Your instructions
Please copy the rows below exactly as they appear, beginning with the first row and stopping after the line that contains "tap(544, 525)".

Material shown
>>>>

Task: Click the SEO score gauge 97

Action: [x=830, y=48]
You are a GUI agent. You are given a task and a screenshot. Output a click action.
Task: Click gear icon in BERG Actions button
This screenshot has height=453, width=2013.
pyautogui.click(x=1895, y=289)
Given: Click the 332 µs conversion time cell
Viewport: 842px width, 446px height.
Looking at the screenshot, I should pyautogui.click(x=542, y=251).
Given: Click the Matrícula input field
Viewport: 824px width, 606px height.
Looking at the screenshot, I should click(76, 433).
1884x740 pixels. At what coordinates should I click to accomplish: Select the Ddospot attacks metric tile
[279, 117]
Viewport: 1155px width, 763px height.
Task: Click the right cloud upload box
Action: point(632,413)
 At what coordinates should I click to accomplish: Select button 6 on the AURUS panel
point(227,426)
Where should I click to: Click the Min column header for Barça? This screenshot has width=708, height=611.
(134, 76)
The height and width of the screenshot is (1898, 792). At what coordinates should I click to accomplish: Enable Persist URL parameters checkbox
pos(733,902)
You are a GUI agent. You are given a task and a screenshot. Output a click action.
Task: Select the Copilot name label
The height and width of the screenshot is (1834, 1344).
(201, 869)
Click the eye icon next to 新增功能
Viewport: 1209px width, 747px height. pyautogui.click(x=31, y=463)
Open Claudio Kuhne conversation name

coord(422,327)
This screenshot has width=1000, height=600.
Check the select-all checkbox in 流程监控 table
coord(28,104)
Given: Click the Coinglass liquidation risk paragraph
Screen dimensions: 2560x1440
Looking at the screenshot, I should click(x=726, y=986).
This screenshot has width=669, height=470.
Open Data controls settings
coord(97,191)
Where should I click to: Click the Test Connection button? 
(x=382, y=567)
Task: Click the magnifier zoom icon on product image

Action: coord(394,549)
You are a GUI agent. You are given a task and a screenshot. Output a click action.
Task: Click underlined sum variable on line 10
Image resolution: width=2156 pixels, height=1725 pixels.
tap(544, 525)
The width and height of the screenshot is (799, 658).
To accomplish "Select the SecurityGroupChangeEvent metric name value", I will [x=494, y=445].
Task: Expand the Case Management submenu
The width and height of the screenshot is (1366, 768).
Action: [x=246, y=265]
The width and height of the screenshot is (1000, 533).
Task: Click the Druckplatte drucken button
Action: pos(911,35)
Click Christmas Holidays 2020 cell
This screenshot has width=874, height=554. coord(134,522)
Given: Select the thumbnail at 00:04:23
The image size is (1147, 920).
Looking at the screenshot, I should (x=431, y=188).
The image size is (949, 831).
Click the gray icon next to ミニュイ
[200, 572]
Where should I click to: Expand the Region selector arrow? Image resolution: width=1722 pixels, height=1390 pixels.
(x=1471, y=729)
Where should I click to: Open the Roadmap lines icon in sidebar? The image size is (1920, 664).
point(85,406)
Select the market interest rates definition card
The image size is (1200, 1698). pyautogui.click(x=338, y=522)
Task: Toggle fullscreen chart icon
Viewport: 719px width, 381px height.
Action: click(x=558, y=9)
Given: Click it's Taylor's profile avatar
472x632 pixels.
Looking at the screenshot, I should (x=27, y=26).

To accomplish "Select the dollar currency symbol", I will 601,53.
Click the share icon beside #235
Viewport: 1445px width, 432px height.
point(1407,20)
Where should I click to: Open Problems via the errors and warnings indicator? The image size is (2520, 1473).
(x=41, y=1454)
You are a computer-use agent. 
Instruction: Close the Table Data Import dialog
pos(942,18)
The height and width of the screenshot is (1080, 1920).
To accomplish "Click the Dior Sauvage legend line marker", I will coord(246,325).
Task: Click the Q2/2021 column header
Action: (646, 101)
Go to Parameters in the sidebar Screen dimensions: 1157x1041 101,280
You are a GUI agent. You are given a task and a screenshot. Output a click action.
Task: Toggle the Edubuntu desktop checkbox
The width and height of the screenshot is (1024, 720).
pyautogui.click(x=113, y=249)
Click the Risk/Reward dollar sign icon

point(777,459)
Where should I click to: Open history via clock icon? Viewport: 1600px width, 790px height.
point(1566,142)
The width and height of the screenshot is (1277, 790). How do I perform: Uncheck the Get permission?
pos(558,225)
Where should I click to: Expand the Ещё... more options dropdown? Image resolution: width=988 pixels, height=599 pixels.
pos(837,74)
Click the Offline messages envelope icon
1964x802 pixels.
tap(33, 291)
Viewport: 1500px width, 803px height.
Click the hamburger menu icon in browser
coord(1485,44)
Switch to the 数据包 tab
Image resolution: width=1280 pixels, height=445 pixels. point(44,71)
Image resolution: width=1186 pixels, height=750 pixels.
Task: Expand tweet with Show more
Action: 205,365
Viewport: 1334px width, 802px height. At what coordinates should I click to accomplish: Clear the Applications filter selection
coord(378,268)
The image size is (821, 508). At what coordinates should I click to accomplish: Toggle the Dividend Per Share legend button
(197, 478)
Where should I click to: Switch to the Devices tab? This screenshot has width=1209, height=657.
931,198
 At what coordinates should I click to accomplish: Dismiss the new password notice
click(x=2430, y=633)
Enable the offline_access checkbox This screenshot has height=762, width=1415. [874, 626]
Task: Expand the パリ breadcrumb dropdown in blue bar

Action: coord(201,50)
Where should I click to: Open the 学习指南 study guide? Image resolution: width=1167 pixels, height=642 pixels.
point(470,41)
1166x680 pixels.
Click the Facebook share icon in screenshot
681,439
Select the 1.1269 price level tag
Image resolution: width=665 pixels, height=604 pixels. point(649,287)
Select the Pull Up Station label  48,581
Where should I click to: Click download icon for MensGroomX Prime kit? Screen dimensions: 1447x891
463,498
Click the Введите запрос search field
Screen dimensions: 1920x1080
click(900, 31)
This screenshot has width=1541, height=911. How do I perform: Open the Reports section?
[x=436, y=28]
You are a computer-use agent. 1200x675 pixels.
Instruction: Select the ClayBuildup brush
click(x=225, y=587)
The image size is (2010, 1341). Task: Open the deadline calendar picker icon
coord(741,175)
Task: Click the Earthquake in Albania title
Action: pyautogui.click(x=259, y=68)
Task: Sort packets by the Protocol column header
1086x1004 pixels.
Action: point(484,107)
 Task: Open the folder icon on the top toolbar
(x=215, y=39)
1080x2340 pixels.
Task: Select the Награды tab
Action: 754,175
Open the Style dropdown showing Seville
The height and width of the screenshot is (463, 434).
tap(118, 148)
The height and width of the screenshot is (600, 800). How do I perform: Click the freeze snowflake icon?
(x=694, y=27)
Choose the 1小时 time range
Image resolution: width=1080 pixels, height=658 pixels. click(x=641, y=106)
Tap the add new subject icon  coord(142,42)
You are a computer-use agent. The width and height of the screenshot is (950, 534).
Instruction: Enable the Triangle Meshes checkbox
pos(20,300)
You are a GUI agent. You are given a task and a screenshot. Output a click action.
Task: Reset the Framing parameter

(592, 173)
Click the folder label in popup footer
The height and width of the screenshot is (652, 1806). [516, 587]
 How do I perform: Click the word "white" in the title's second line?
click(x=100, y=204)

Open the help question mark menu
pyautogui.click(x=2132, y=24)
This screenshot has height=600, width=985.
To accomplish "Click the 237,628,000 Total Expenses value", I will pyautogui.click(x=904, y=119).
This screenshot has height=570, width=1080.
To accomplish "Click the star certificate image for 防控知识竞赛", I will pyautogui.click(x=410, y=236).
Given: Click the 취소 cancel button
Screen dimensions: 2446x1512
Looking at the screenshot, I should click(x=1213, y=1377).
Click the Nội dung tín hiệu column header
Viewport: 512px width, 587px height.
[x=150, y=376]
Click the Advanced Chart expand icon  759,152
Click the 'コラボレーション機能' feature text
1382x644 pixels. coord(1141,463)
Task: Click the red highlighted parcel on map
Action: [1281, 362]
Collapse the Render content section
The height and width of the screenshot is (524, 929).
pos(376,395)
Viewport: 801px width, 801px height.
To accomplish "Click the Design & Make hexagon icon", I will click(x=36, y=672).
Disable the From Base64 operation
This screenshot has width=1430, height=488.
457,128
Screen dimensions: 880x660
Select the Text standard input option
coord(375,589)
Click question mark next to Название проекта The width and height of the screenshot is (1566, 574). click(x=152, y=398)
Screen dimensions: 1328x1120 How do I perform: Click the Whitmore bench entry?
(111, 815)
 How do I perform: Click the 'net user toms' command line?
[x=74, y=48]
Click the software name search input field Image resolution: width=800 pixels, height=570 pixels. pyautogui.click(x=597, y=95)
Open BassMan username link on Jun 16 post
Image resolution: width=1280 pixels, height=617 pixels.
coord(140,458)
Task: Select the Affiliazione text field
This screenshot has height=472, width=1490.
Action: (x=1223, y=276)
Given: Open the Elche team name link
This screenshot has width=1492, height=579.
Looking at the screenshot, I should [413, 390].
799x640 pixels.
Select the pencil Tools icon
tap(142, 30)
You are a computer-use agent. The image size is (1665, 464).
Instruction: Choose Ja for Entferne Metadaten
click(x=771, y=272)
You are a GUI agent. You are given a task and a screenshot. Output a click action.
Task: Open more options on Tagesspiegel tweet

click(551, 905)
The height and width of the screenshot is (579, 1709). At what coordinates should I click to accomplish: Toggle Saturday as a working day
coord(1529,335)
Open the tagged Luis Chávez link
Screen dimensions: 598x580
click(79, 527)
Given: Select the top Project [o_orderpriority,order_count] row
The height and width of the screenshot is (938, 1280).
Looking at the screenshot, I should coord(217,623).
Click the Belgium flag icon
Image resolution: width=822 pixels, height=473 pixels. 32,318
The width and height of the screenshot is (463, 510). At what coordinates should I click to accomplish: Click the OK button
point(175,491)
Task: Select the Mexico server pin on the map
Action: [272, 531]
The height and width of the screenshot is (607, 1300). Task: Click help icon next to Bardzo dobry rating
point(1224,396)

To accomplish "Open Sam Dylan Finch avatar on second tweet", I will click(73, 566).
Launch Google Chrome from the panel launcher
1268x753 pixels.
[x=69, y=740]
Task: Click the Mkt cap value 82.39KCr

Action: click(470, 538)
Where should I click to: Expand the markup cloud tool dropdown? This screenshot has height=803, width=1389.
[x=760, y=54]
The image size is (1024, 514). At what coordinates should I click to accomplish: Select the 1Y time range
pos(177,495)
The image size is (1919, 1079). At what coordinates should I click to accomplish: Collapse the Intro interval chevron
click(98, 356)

<<<<

Response to this task
Task: Click the SEO score gauge 97

Action: [x=830, y=48]
You are a GUI agent. You are given a task and a screenshot. Output a click action.
Task: Click gear icon in BERG Actions button
This screenshot has height=453, width=2013.
pyautogui.click(x=1895, y=289)
Given: Click the 332 µs conversion time cell
Viewport: 842px width, 446px height.
Looking at the screenshot, I should pyautogui.click(x=542, y=251).
Given: Click the Matrícula input field
Viewport: 824px width, 606px height.
Looking at the screenshot, I should click(76, 433).
1884x740 pixels. At what coordinates should I click to accomplish: Select the Ddospot attacks metric tile
[279, 117]
Viewport: 1155px width, 763px height.
Task: Click the right cloud upload box
Action: point(632,413)
 At what coordinates should I click to accomplish: Select button 6 on the AURUS panel
point(227,426)
Where should I click to: Click the Min column header for Barça? This screenshot has width=708, height=611.
(134, 76)
The height and width of the screenshot is (1898, 792). At what coordinates should I click to accomplish: Enable Persist URL parameters checkbox
pos(733,902)
You are a GUI agent. You are given a task and a screenshot. Output a click action.
Task: Select the Copilot name label
The height and width of the screenshot is (1834, 1344).
(201, 869)
Click the eye icon next to 新增功能
Viewport: 1209px width, 747px height. pyautogui.click(x=31, y=463)
Open Claudio Kuhne conversation name

coord(422,327)
This screenshot has width=1000, height=600.
Check the select-all checkbox in 流程监控 table
coord(28,104)
Given: Click the Coinglass liquidation risk paragraph
Screen dimensions: 2560x1440
Looking at the screenshot, I should click(x=726, y=986).
This screenshot has width=669, height=470.
Open Data controls settings
coord(97,191)
Where should I click to: Click the Test Connection button? 
(x=382, y=567)
Task: Click the magnifier zoom icon on product image

Action: coord(394,549)
You are a GUI agent. You are given a task and a screenshot. Output a click action.
Task: Click underlined sum variable on line 10
Image resolution: width=2156 pixels, height=1725 pixels.
tap(544, 525)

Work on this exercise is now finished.